▶ _TASK MATERIAL_
#####

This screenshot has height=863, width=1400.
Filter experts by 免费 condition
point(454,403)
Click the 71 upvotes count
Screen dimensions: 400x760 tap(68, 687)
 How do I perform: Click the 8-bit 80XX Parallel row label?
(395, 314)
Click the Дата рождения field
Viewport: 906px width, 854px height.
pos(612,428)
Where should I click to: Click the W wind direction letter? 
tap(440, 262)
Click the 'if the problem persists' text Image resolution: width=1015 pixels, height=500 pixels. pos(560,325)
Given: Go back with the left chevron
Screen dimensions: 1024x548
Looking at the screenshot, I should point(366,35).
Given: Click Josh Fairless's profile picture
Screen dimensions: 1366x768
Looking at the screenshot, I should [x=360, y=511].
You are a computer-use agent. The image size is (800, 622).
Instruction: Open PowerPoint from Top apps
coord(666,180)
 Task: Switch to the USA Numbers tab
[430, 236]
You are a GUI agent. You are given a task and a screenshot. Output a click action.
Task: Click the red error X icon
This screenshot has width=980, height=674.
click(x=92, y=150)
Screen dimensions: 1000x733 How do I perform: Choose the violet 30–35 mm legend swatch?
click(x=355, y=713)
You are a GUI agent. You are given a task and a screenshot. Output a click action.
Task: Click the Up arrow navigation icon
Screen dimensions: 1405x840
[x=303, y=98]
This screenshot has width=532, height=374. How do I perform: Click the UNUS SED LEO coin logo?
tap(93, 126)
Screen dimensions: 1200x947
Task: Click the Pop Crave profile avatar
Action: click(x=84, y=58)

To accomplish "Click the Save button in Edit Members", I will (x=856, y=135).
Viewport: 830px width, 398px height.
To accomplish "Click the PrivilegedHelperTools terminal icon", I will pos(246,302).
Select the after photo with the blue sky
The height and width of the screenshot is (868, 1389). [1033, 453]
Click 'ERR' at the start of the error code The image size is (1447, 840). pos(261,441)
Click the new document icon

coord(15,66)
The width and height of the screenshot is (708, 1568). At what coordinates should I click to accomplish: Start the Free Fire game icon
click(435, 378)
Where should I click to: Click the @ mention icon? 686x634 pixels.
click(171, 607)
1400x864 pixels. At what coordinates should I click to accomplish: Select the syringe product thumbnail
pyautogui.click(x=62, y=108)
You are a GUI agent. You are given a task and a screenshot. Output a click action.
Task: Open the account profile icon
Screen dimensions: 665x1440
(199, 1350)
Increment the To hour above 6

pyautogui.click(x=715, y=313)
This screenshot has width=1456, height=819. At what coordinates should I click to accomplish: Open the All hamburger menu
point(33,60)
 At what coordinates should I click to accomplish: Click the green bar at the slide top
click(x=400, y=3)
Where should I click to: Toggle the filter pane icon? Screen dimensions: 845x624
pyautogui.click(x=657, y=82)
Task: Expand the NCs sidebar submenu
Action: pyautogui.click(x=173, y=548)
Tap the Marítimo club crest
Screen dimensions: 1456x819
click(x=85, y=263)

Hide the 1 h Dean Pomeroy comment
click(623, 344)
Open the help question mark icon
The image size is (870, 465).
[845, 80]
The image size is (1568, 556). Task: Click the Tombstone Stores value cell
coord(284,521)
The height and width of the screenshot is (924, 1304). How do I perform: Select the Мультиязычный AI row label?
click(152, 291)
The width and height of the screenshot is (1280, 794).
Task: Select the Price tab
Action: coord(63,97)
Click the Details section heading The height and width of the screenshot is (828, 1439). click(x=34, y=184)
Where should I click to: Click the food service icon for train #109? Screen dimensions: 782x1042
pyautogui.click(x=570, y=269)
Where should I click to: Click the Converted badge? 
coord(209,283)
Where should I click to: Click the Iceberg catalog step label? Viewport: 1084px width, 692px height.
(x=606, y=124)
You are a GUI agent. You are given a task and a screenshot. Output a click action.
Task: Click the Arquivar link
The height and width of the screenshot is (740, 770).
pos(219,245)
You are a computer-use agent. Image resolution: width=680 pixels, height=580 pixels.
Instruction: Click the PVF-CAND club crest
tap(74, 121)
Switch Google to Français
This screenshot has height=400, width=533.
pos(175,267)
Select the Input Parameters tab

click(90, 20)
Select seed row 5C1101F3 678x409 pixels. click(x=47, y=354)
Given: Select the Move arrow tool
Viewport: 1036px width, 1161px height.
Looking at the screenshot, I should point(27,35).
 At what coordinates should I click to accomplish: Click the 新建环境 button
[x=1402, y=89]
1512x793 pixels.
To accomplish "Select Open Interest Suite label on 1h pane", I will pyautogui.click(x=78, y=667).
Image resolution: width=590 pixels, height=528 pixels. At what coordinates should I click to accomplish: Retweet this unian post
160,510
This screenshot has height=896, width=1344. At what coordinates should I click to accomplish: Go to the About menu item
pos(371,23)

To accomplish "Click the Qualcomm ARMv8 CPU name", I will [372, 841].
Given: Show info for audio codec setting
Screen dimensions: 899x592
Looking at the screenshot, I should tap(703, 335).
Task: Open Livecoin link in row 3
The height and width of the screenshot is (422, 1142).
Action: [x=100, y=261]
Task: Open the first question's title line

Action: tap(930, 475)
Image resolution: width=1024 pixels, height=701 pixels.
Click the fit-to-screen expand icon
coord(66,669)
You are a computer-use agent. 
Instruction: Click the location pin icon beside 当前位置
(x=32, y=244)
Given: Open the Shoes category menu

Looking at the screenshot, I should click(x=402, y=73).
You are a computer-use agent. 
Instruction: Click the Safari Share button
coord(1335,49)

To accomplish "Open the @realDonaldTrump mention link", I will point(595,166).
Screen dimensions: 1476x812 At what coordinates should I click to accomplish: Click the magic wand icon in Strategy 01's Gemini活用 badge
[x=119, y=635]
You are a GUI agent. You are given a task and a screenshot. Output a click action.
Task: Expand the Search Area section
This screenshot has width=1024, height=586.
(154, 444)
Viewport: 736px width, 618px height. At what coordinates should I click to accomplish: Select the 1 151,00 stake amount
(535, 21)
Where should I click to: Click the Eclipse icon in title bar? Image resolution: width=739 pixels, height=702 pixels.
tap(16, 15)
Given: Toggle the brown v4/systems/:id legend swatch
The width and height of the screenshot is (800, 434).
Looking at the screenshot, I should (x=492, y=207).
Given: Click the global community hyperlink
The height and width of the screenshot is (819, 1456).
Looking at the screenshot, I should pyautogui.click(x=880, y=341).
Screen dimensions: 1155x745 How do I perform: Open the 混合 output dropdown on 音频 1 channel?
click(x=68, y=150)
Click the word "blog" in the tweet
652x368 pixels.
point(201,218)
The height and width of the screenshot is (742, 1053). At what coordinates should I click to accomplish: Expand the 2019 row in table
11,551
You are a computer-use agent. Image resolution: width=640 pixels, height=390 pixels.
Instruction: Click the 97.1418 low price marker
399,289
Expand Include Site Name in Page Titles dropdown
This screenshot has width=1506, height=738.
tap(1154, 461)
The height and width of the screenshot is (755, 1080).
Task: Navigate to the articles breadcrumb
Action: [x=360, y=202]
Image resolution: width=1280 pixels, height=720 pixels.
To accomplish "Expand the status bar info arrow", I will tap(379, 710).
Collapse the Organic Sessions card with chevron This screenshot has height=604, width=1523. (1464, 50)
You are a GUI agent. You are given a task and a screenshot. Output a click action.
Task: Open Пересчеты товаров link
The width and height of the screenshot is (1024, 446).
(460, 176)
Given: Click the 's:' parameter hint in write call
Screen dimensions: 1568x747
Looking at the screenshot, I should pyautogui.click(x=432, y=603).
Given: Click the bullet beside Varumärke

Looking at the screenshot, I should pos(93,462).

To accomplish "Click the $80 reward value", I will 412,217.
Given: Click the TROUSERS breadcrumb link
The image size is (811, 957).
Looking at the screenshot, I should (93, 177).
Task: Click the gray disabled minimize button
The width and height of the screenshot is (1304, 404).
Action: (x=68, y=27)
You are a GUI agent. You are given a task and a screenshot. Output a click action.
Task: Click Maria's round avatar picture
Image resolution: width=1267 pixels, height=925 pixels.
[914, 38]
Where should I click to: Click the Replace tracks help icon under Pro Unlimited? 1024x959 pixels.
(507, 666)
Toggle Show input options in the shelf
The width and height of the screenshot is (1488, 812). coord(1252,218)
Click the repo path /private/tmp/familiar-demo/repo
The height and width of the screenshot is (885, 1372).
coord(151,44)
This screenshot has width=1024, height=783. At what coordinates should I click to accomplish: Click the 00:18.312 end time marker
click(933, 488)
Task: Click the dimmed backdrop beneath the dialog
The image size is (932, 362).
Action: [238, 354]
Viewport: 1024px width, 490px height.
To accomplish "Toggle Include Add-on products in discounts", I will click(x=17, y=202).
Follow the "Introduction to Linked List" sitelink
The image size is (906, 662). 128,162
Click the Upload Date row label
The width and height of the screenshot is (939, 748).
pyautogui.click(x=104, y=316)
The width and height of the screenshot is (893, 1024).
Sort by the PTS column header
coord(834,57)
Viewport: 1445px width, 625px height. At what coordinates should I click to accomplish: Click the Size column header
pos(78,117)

#####

▶ _BRIEF_
When you reach the line containing "Task: Open Livecoin link in row 3" in the data above, start copying exactly, and stop after the line containing "You are a computer-use agent. Image resolution: width=640".

▶ _EXERCISE RESPONSE_
Task: Open Livecoin link in row 3
The height and width of the screenshot is (422, 1142).
Action: [x=100, y=261]
Task: Open the first question's title line

Action: tap(930, 475)
Image resolution: width=1024 pixels, height=701 pixels.
Click the fit-to-screen expand icon
coord(66,669)
You are a computer-use agent. 
Instruction: Click the location pin icon beside 当前位置
(x=32, y=244)
Given: Open the Shoes category menu

Looking at the screenshot, I should click(x=402, y=73).
You are a computer-use agent. 
Instruction: Click the Safari Share button
coord(1335,49)

To accomplish "Open the @realDonaldTrump mention link", I will point(595,166).
Screen dimensions: 1476x812 At what coordinates should I click to accomplish: Click the magic wand icon in Strategy 01's Gemini活用 badge
[x=119, y=635]
You are a GUI agent. You are given a task and a screenshot. Output a click action.
Task: Expand the Search Area section
This screenshot has width=1024, height=586.
(154, 444)
Viewport: 736px width, 618px height. At what coordinates should I click to accomplish: Select the 1 151,00 stake amount
(535, 21)
Where should I click to: Click the Eclipse icon in title bar? Image resolution: width=739 pixels, height=702 pixels.
tap(16, 15)
Given: Toggle the brown v4/systems/:id legend swatch
The width and height of the screenshot is (800, 434).
Looking at the screenshot, I should (x=492, y=207).
Given: Click the global community hyperlink
The height and width of the screenshot is (819, 1456).
Looking at the screenshot, I should pyautogui.click(x=880, y=341).
Screen dimensions: 1155x745 How do I perform: Open the 混合 output dropdown on 音频 1 channel?
click(x=68, y=150)
Click the word "blog" in the tweet
652x368 pixels.
point(201,218)
The height and width of the screenshot is (742, 1053). At what coordinates should I click to accomplish: Expand the 2019 row in table
11,551
You are a computer-use agent. Image resolution: width=640 pixels, height=390 pixels.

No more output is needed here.